Marie de Hautefort est rappelée à la Cour trois jours après la mort du roi par Anne d’Autriche, qui désormais se trouve « en état de récompenser tous ceux qui l’avaient servie » (Mme de Motteville). Cependant, elle se laisse plus ou moins entraîner dans les intrigues de la haute noblesse (la cabale des Importants), du côté des dévots ; s’insurgeant avec eux contre l’influence de Mazarin auprès de la régente, elle se permet de le railler ouvertement et de critiquer la conduite de la reine. Anne d'Autriche supporte mal les orgueilleuses incartades de Marie de Hautefort, dont l’esprit « commençait à prendre par beaucoup de dévotion des sentiments qui la rendaient sévère, un peu contrariante et trop critique » (Mme de Motteville). Elle lui signifie son congé de la Cour en avril 1644. Très affligée, car elle aime la reine, Marie de Hautefort songe un temps à se faire religieuse, mais son goût de la vie mondaine l’emporte, et elle épouse en 1646 le maréchal de Schomberg, veuf d’Anne, duchesse d’Halluin.
Pendant la crise de la Fronde, Schomberg reste neutre, se cantonnant au service militaire du roi, puis le couple s’installe en 1652 à Metz, dont le maréchal est gouverneur. Marie de Hautefort revient à Paris après sa mort (1656), et se remet à fréquenter les salons (chez Mme de Sablé, Mme de Lafayette). Anne d'Autriche reprend contact avec elle après la mort de Mazarin, et elles restent liées, au point que la reine a écrit dans une lettre à Louis XIV : « je ne trouve rien où je sois plus engagée par honneur, par conscience et par reconnaissance qu’à Mme de Schomberg qui m’a servie avec une fidélité tout extraordinaire » (Vie manuscrite). Louis XIV accueille toujours avec beaucoup de courtoisie Mme de Schomberg lors de ses rares visites à la Cour, en souvenir de l’amitié qu’il avait eue pour elle dans son enfance. Elle consacre la fin de sa vie à des œuvres de charité, ce qui lui vaut la réputation d’une bonne chrétienne. Les nombreux témoignages qui nous sont parvenus dessinent une personnalité complexe : générosité, fidélité et dévotion d’une part, orgueil aristocratique, goût du monde et propension à la raillerie de l’autre.
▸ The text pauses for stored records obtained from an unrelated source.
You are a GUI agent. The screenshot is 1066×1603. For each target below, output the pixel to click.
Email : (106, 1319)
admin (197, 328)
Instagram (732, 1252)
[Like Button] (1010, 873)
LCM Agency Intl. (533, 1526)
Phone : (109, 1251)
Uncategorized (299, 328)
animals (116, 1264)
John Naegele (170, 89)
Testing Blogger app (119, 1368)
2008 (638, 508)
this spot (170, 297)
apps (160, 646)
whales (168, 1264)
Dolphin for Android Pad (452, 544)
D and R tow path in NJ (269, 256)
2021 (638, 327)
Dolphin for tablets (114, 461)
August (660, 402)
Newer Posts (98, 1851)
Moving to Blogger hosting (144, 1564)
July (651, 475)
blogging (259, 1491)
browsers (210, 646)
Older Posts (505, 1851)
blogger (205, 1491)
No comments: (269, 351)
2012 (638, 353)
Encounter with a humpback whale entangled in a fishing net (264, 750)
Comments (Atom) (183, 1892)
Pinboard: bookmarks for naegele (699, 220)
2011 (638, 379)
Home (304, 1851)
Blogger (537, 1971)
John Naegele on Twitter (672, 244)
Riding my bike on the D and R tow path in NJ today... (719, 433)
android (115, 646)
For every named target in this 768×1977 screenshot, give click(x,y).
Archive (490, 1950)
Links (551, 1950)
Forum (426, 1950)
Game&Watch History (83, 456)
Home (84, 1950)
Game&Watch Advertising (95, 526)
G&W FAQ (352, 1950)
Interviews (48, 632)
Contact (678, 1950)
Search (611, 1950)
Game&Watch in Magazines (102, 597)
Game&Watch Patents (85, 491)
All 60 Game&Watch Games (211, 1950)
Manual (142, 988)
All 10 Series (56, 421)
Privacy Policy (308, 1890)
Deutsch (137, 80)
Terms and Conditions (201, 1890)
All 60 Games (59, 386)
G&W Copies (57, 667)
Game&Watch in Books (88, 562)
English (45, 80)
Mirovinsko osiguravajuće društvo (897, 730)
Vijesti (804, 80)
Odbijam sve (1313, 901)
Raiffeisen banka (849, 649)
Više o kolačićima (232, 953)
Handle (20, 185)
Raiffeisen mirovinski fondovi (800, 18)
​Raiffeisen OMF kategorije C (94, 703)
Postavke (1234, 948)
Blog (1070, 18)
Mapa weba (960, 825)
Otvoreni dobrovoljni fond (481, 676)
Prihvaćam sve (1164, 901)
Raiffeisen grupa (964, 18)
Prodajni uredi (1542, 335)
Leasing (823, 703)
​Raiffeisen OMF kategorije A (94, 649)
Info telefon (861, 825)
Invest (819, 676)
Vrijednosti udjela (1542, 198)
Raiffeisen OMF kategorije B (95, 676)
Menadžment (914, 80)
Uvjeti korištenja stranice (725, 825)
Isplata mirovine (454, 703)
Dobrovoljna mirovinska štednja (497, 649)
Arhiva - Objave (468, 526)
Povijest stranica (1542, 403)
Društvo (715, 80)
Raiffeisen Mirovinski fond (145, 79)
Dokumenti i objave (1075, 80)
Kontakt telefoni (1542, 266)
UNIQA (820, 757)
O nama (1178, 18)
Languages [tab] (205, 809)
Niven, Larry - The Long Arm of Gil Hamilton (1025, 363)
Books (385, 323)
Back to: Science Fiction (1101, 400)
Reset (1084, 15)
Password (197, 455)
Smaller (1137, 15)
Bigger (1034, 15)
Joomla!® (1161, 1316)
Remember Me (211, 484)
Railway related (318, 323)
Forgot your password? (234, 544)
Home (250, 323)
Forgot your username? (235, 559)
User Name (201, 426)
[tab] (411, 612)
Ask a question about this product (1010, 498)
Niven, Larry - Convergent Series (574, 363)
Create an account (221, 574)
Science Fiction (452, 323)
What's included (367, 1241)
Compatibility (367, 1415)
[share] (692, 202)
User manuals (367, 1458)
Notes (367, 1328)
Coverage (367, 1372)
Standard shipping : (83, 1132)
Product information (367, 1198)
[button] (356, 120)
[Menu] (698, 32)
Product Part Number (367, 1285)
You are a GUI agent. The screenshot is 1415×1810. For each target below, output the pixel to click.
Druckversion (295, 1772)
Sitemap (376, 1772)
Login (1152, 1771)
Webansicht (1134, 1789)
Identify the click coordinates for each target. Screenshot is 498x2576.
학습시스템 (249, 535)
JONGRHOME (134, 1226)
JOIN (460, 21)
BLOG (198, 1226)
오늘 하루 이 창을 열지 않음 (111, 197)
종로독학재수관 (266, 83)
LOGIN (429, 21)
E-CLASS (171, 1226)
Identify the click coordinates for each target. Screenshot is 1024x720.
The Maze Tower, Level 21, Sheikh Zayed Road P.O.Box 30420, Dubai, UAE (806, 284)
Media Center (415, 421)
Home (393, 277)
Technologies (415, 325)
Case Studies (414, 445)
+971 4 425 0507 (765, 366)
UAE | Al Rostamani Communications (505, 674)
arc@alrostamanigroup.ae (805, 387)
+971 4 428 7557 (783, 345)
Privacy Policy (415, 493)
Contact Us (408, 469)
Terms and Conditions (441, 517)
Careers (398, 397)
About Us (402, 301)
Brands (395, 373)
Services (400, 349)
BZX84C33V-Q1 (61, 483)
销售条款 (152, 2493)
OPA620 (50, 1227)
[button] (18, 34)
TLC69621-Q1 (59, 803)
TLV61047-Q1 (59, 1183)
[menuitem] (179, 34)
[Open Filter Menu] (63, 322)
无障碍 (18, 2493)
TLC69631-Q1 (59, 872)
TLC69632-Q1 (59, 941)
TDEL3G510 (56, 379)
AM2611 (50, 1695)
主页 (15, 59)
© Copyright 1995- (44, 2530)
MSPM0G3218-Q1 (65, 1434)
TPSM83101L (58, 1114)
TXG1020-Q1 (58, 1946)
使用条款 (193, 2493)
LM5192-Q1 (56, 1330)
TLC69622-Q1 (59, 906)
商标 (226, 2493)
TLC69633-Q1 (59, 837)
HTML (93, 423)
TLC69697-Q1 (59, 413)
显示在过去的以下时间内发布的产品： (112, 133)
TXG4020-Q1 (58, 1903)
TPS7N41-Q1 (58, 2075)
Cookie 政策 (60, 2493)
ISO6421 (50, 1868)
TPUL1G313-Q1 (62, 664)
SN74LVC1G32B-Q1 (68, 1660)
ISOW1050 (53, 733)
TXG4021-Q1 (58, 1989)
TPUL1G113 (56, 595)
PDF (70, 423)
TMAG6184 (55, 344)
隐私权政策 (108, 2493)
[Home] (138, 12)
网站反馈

Victor Cousin l’a mise au nombre de ses « femmes illustres » du XVIIe siècle (avec Jacqueline Pascal, Mme de Sablé, Mme de Chevreuse, Mlle de Scudéry et Mme de Longueville), la décrivant comme « une glorieuse et une précieuse, visant toujours au délicat et au grand », et d’une « fierté généreuse, à moitié chevaleresque, à moitié chrétienne » (Nouvelles études sur les femmes illustres).

Principales sources

  • Françoise de Motteville, Mémoires pour servir à l’histoire d’Anne d’Autriche, épouse de Louis XIII, dans Collection des Mémoires relatifs à l’histoire de France [...], Paris, Foucault, 1824, t. 36-37.
  • La Vie de Marie de Hautefort, duchesse de Schomberg [...] par une de ses amies, ouvrage imprimé pour la première fois par G. É. J. M. A. L. [Guyonne-Élisabeth-Josèphe de Montmorency-Luynes], sur un manuscrit tiré de la bibliothèque de Monsieur Beaucousin, avec une préface et des notes par I. F. A. O. [Jean-Félicissime Adry, oratorien], an VIII [1799].
  • "Vie manuscrite", publiée par Victor Cousin en annexe à ses Nouvelles études sur les femmes illustres et la société du XVIIe siècle. Madame de Hautefort, Paris, Didier et Cie, 1856, p. 168-267.[1]

Choix bibliographique

  • Victor Cousin, Nouvelles études sur les femmes illustres et la société du XVIIe siècle. Madame de Hautefort, Paris, Didier et Cie, 1856.
  • Victor Cousin, "Madame de Hautefort", Revue des Deux Mondes, 2e période, t. 1, 1856, p. 225-276 [2]
  • Jacques Magne, Marie de Hautefort. Le grand amour de Louis XIII, Paris, Perrin, 2000.

Choix iconographique

  • XVIIe siècle, anonyme : miniature (bronze, peinture sur papier, velin/parchemin, H 5cm x L 3,2 cm) -- Chantilly, Musée Condé (inv. 0A 1381)
  • XVIIe siècle, anonyme : estampe (H 14,5 cm x L 9,9 cm) -- Versailles (inv. LP 20.83.4).[3]

Jugements

  • « Malheureuse Hautefort,// Tu vas courir les bois ;// Pitoyable est ton sort // Auprès d’un faible roi,// Turelure !// Lorsque le temps est froid // Et lui rougit les doigts // D’engelure // Il souffle ou se frotte // Pour se chauffer un brin ;// Mais jamais sous ta cotte // Il n’a glissé la main // Turelure ! » (Chanson, citée par Jacques Magne, Marie de Hautefort, voir supra Choix bibliographique, p. 37-38).
  • « Toute la France sait assez ce que je vous dois, Madame, et je sais, Monsieur, que je vous ai des obligations qui ne sont pas petites. [...] Je vous donne tout ce que je vous puis donner. Si ce n’est pas tout ce que je vous dois, c’est vous payer en mauvaise monnaie. Mais il faut tirer d’un mauvais payeur ce que l’on peut. [...] Je crois, Madame, que les vers burlesques que j’ai mis en lumière jusqu’à cette heure ne serviront pas peu à vous faire croire ce que je dis maintenant en prose. » (Paul Scarron, "Dédicace à M. et Mme de Schomberg", Virgile travesti, Livre IV, [1649], Jean Serroy éd., Paris, Classiques Garnier, 1988, p. 301).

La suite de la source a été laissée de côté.